The shipping industry is a big producer of CO2 emissions, but Dutch company Cargoshell says it's found a way to be more environmentally friendly and cut costs at the same time.
The future of shipping?
Shipping is a multi-billion euro industry that is expected to grow massively in the next decade. One of the main concerns of the industry in the current economic climate is not only how to reduce costs but also how to be more environmentally friendly. According to a 2008 UN report, shipping creates double the CO2 emissions of the aviation industry.
Dutch company Cargoshell thinks its new, foldable fiberglass cargo containers are the solution to both of these problems. The company claims they are an innovation compared to the steel shipping containers that have been the industry standard for over 50 years. Cargoshell CEO John Houtman said the unique folding design of the glass and resin containers make them perfect for cutting costs.
Cargoshell's containers are foldable, making them space-saving when empty
"About 25 percent of all shipments are empty containers," he said. "When you collapse an empty Cargoshell container, it is just a quarter of the normal size. So when you transport the containers, you can pile many more empty containers onto one shipment, and that's better for the environment."
However, Cargoshell containers are currently three times more expensive to manufacture than their steel equivalents, raising doubts that shipping operators will be willing to make the initial investment in order to green their business.
"I think the product has potential, but if the price is too high, then it raises questions about getting it onto the market," said Sander Sprengers, a general manager at CMA CGM, the world's third-biggest container shipping group.
Price barrier a concern
"Another concern is that the maintenance and repair costs may also be high, and that the extra handling costs for the manpower needed to fold the containers up and down could be higher than today's type of operation," Sprengers said.
Completely folded, a Cargoshell container can lie flat
Houtman said his company is aware of the concerns but added they would be minimized if Cargoshell containers were to go into large-scale production. Shipping operators should also bear long-term savings in mind, he added.
"If you look at the total transporter chain, the cost-saving potential is tremendous," Houtman said. "A single ship might go from China to Rotterdam with 8,000 containers. Our containers weigh 400 kilograms less than metal ones, so in one transport, you get fuel savings of 526,000 euros, not to mention the CO2 savings."
Cargoshell containers offer a further benefit: they enable the use of radio signals to track the containers' progress, something that is currently difficult to do with the steel model.
"Composite is radio neutral - we can track and trace each container from all over the world," said Houtman. "We can be informed of the status of each container, whether it's open or closed, what the inside temperature is. All of this information can be sent to the company."
Developers say the Cargoshell containers will have a lifespan of 90 years, but it's the next decade that they're focusing on at the moment. The design needs to pass a series of international standard tests to make sure it has the strength and durability of the conventional steel containers. The results should be known later this year.
Company hoping for four percent share
If it gets the green light, Cargoshell hopes to have a million containers in use by 2020, taking a 4 percent share of the market.

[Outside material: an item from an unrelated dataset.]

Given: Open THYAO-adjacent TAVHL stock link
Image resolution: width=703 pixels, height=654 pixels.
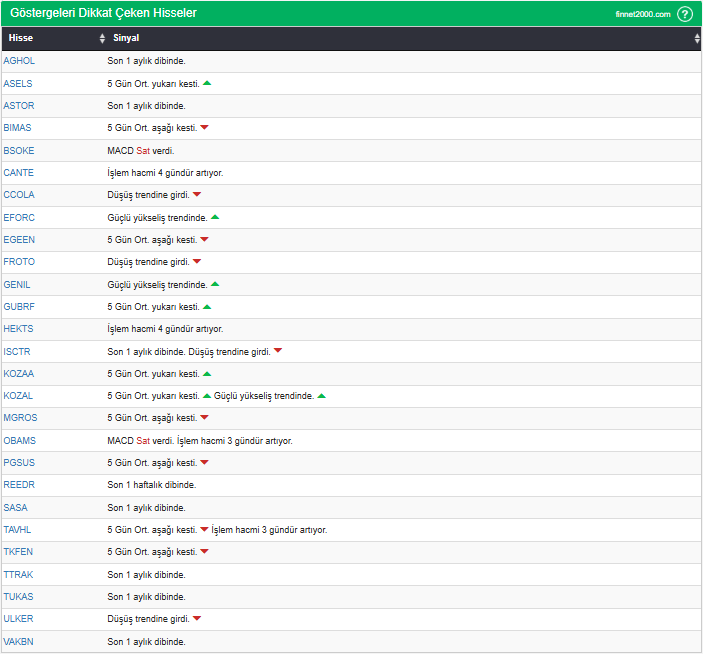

Shipping operators are used to working with steel containers
"I think four percent is quite a lot," said Bart Kuipers, an economist based at Rotterdam's Erasmus University. "Much depends on how serious the shipping companies are about making their operations greener."
Kuipers thinks there might be other niche markets for the foldable containers - in the aid and military logistics markets, for example.
"Think of the problems with a country like Afghanistan, which has no ports, and very difficult roads across mountain landscape," Kuipers said. "I think Cargoshell is a very attractive proposition for these kinds of niche markets."
Cargoshell launched its revolutionary containers eight months ago, but the first batch of foldable containers has yet to be produced. Still, Houtman is encouraged by the initial backing he's received from major shipping companies, and a high degree of interest in the product from around the world.
"We know that some countries, such as Australia and Belgium, are very interested in the product, and we have received lots of queries from China and India," Houtman said.